What the task asks: Rewrite each line of the listing below, changing every "screenshot" to "screen capture" and keeping everything else the same.
[Information provided start]
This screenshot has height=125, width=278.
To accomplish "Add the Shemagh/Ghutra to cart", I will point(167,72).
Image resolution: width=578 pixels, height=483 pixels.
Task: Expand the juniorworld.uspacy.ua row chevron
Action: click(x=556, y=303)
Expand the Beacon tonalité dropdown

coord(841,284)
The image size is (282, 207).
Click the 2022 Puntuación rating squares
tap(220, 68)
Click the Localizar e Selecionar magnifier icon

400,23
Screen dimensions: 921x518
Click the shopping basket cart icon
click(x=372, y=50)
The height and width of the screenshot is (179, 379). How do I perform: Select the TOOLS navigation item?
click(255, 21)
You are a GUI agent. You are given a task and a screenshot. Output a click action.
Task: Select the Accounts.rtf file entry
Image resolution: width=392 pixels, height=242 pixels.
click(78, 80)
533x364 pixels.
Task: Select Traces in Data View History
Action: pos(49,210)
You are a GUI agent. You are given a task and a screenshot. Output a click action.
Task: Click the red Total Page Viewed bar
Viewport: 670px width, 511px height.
[Information provided end]
Worked solution:
This screen capture has height=125, width=278.
To accomplish "Add the Shemagh/Ghutra to cart", I will point(167,72).
Image resolution: width=578 pixels, height=483 pixels.
Task: Expand the juniorworld.uspacy.ua row chevron
Action: click(x=556, y=303)
Expand the Beacon tonalité dropdown

coord(841,284)
The image size is (282, 207).
Click the 2022 Puntuación rating squares
tap(220, 68)
Click the Localizar e Selecionar magnifier icon

400,23
Screen dimensions: 921x518
Click the shopping basket cart icon
click(x=372, y=50)
The height and width of the screen capture is (179, 379). How do I perform: Select the TOOLS navigation item?
click(255, 21)
You are a GUI agent. You are given a task and a screen capture. Output a click action.
Task: Select the Accounts.rtf file entry
Image resolution: width=392 pixels, height=242 pixels.
click(78, 80)
533x364 pixels.
Task: Select Traces in Data View History
Action: pos(49,210)
You are a GUI agent. You are given a task and a screen capture. Output a click action.
Task: Click the red Total Page Viewed bar
Viewport: 670px width, 511px height.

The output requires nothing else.